[[ Data provided, beginning ]]
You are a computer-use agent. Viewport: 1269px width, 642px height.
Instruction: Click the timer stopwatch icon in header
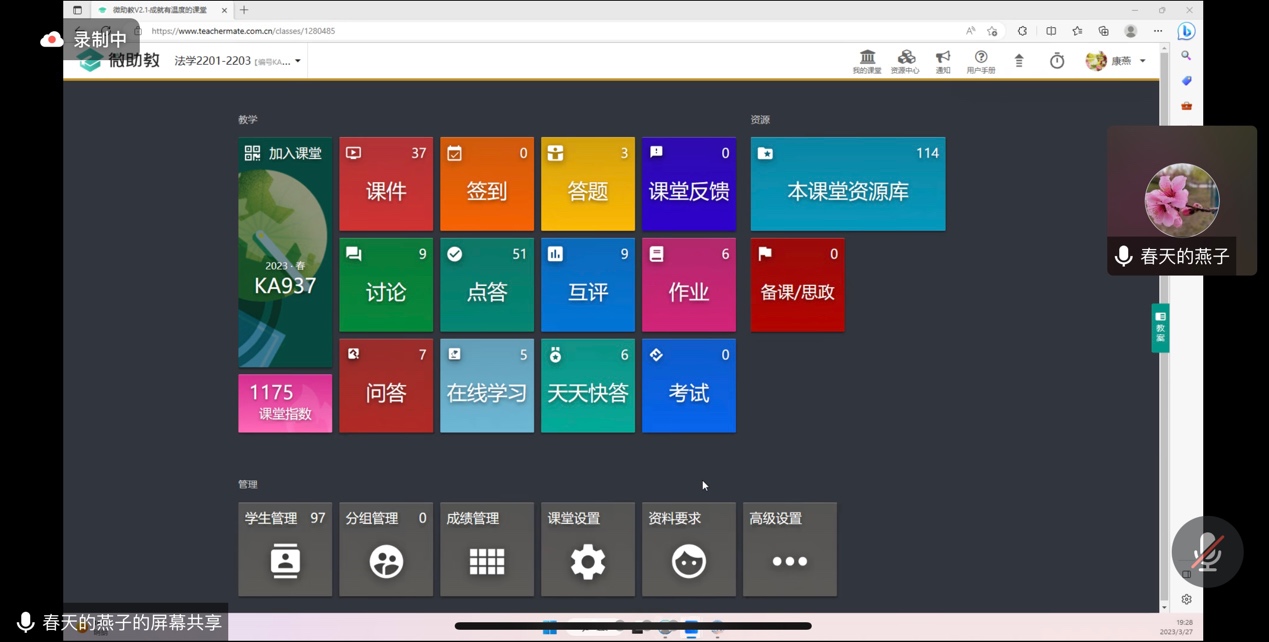click(1057, 61)
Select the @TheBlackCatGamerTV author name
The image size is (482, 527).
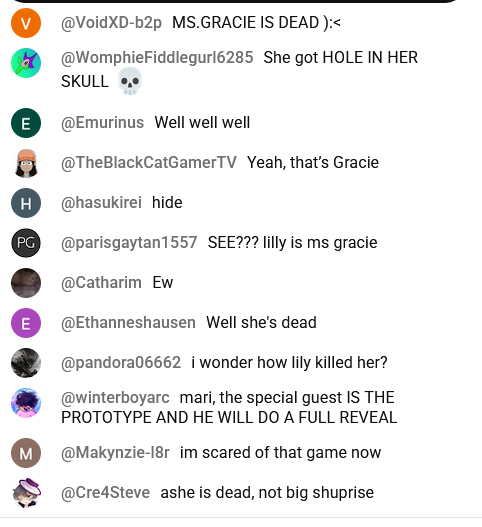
[[ Data provided, end ]]
▶ **Exercise**
Once the pictures are set aside, repeat each entry exactly as it stands.

▶ **Answer section**
You are a computer-use agent. Viewport: 1269px width, 642px height.
Instruction: Click the timer stopwatch icon in header
click(1057, 61)
Select the @TheBlackCatGamerTV author name
The image size is (482, 527).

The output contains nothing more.